Well like I said in my post, I don’t think I ever could have done it this efficiently on my own. My skills right now are the result of 3.5-hour uni classes and then 2 or more hours of studying/homework every day for the past 10 weeks. But I can try to give you some tips!
We’ve been using the Genki series of textbooks (1st year textbook and workbook) and I think it’s pretty nice. The chapters spell things out very clearly and introduce just the right amount of new concepts every chapter. We also use the workbook, mostly for listening practice. The workbook comes with a CD with conversation tracks that correspond to the workbook assignments, basic language class stuff basically.
All the Genki materials are very easily found online for free, PDFs and mp3’s from the CDs.
What works best for my memorization is handwriting whatever I can. I filled in, like, four hiragana tables daily in the days preceding the class because we were expected to learn all of them within two days. Same with katakana. Just repeat, repeat, repeat until muscle memory kicks in. Same thing for kanji. We learn about 15 -30 kanji per week and I’ve found that to be a little excessive. Try 10 per week maybe. And USE them. If I don’t write a kanji in my assignments repeatedly, I lose it so quickly.

→ Written exercise:
Reproduce the part of the post on studying Japanese that begins with the words "Well like I" and ends with "from the CDs.", keeping every word identical.

→ Given data:

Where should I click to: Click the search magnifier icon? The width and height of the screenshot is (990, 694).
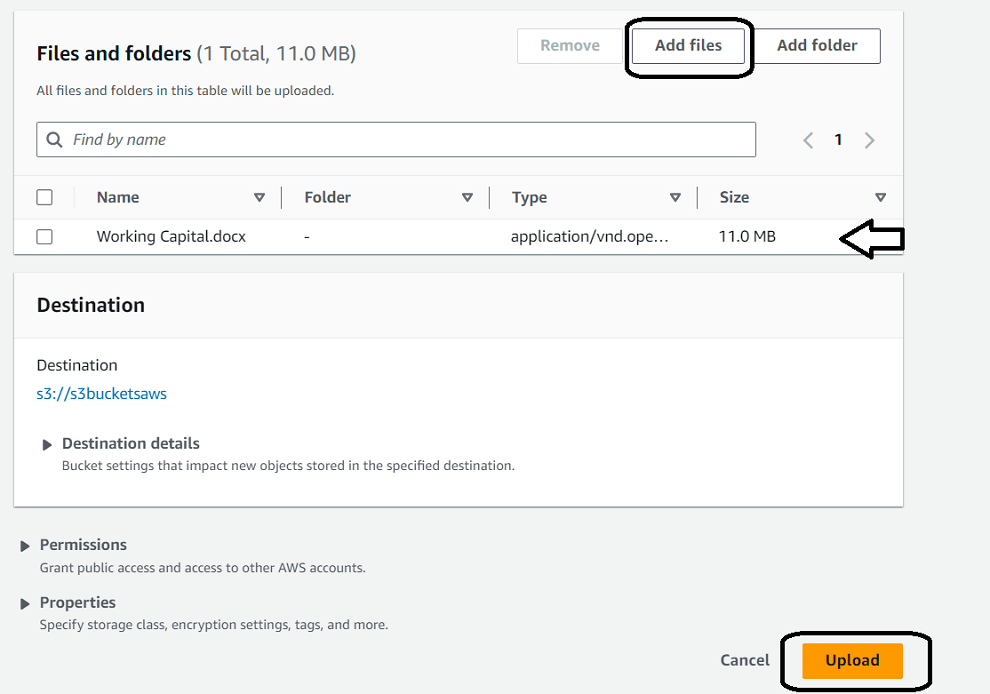point(54,140)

→ The answer:
Well like I said in my post, I don’t think I ever could have done it this efficiently on my own. My skills right now are the result of 3.5-hour uni classes and then 2 or more hours of studying/homework every day for the past 10 weeks. But I can try to give you some tips!
We’ve been using the Genki series of textbooks (1st year textbook and workbook) and I think it’s pretty nice. The chapters spell things out very clearly and introduce just the right amount of new concepts every chapter. We also use the workbook, mostly for listening practice. The workbook comes with a CD with conversation tracks that correspond to the workbook assignments, basic language class stuff basically.
All the Genki materials are very easily found online for free, PDFs and mp3’s from the CDs.